1. Justus Baron has posted a paper on ssrn titled Counting Standard Contributions to Measure the Value of Patent Portfolios-A Tale of Apples and Oranges. Here is a link to the paper, and here is the abstract:
Measuring the value of portfolios of Standard-Essential Patents (SEP) is a difficult and controversial exercise. It has recently been suggested to use counts of technical contributions to Standard Development Organizations (SDO) as an indicator of the share of the value of a standard created by an SEP holder. Analyzing a comprehensive database of contributions to the Third Generation Partnership Project (3GPP), I find that contributions are highly heterogeneous in technical significance, outcome, and impact. The standardization process is not intended to screen contributions for value or significance. Against this background, contribution counts are not a suitable basis for apportioning the value of a standard between different SEP holders. The measure is prone to be easily manipulated. Furthermore, apportioning royalty payments by contribution counts would exacerbate commercial considerations and opportunistic strategies, which could hamper or even derail the technical work of SDO working groups.
2. Wenwei Guan has posted an abstract of a paper on ssrn, titled Diversified FRAND Enforcement and TRIPS Integrity, 17(1) World Trade Review 91 (2018). Here is the abstract:
As an integral part of the WTO trading regime and in line with the international trend of antitrust control, TRIPS harmonized intellectual property protection with competition in mind. However, diverse national FRAND enforcement practices that take either a contractual or an antitrust approach challenge TRIPS integrity. While personal property recognition for SEPs lends constitutional support to the contractual approach to FRAND enforcement, private property's in-built limitation warrants a balance with the antitrust approach for needs from others.

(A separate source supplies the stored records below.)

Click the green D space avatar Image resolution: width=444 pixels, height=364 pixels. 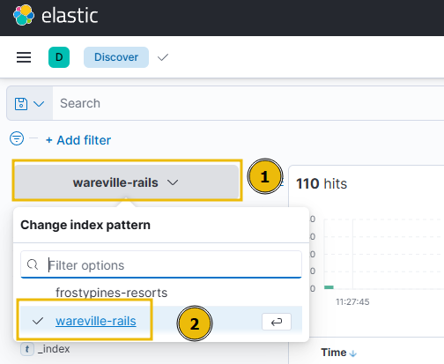click(x=59, y=57)
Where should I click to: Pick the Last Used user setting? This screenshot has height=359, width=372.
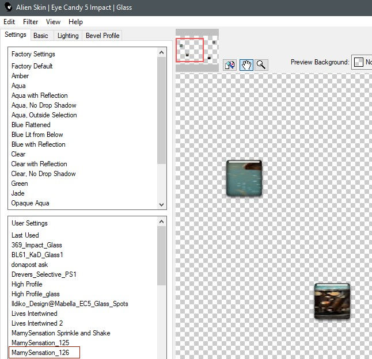tap(25, 235)
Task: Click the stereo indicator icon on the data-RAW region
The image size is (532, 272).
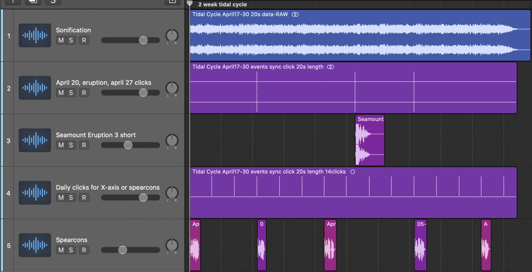Action: [x=295, y=14]
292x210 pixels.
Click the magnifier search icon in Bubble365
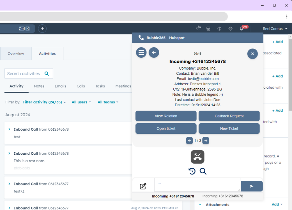pyautogui.click(x=203, y=171)
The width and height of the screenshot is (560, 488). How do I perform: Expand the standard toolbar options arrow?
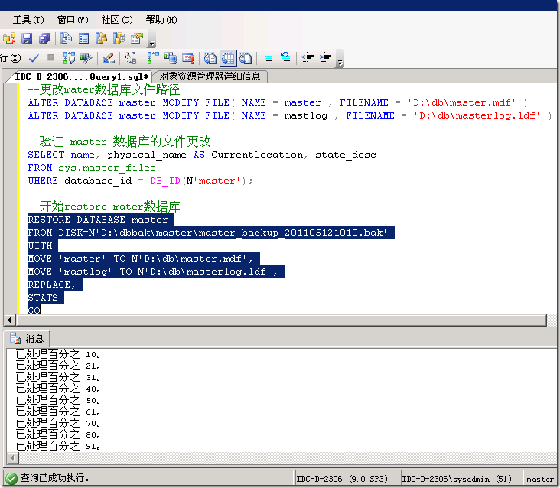(151, 41)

A critical examination of the TRIPS conclusion and the analytical structure of TRIPS provisions reveal that TRIPS obligation against anticompetitive practices is imperative. The imbalance of harmonized TRIPS with un-harmonized FRAND practices reflects TRIPS birth defect and challenges TRIPS integrity. To improve balance of rights and obligations in international trade and to ensure innovation and technology dissemination that is conducive to social and economic welfare, the paper calls for a contract–antitrust balanced approach to FRAND enforcement and the resumption of WTO's competition negotiations.3. Daryl Lim has posted Third Post: Standard Essential Patents on Daryl Lim's Blog, in which he discussed some of his previous work on the topic and also calls attention to two other recent papers which I had not yet seen, Michael Carrier's DOJ Giving Cover to Monopolizing Firms That Breach Antitrust Rules (an op-ed published in The Hill), and Elizabeth A.N. Haas's National Law Review article DOJ and FTC Signal Shifts in Antitrust Enforcement of Standard Essential Patents.

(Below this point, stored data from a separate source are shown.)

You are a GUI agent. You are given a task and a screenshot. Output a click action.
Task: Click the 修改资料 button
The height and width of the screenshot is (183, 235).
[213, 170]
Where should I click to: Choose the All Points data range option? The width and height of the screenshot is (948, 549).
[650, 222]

4. Renato Nazzini has posted a paper on ssrn titled FRAND-Encumbered Patents, Injunctions and Level Discrimination: What Next in the Interface between IP Rights and Competition Law?, 40 World Competition 213 (2017). Here is a link, and here is the abstract:
Standards are of fundamental importance in our economy and competition law has an important role to play in ensuring that standard setting procedures are not distorted so as to result in negative effects on technological progress and social welfare. The Court of Justice in Huawei ruled on the circumstances in which the seeking of an injunction or a product recall by the holder of a standard essential patent (‘SEP’) may be an abuse of dominance under Article 102 TFEU. However, Huawei left many questions unanswered. One of them is whether the practice known as level discrimination is compatible with EU competition law. Level discrimination occurs when the holder of a SEP, having made a FRAND commitment, decides to license only undertakings at a given level of the supply chain, typically, the end-product manufacturers, rather than the component manufacturers. The economic and policy arguments for and against level discrimination are finely balanced and it may not be obvious whether this practice is likely to cause competitive harm if the SEP holder does not enforce the SEP against the component manufacturers who operate without a licence. However, as a matter of law, it appears that a refusal to license component manufacturers has the potential to exclude them from the market and, if the SEP holder made a FRAND commitment, such a refusal to licence may well be abusive, at least when the SEP holder is a vertically integrated undertaking. For non-practising entities, a first-principle analysis appears to point to the same conclusion. Both in the case of practising and non-practising entities, the abuse would be exclusionary. Somewhat paradoxically, the prohibition of abusive discrimination under Article 102(c) has no role to play in the competition law assessment of level discrimination.